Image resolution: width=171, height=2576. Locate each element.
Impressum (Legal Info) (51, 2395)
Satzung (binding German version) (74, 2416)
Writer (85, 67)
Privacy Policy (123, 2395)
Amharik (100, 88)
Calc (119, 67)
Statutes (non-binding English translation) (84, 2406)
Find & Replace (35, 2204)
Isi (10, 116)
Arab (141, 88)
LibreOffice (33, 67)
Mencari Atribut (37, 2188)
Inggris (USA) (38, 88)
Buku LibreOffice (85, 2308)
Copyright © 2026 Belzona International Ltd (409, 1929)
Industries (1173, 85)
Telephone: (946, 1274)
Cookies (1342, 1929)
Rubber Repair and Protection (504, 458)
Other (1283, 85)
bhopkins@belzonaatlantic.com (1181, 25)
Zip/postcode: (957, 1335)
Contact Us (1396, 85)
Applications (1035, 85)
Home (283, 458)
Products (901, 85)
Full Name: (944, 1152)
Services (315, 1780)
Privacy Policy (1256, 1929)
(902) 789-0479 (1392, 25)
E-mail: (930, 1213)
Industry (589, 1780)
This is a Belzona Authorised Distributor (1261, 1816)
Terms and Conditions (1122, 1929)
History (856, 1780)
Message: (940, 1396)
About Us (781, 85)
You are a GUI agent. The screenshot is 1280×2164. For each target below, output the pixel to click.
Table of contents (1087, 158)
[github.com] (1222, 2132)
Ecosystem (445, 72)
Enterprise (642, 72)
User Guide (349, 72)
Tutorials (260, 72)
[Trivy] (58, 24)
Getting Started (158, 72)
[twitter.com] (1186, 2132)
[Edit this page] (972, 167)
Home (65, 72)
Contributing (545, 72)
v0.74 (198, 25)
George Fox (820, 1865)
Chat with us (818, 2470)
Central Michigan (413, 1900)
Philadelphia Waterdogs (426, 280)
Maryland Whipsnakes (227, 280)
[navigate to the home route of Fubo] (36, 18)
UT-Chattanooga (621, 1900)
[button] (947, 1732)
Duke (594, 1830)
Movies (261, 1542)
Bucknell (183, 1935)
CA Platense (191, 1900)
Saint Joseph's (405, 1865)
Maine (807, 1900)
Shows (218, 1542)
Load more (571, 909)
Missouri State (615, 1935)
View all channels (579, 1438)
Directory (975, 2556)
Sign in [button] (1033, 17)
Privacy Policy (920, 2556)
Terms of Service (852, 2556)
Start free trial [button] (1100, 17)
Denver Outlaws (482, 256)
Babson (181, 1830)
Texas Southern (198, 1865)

────────

Within the entries above, some lines may contain "Policy". Report how many, and nothing else.

== Answer box ==
3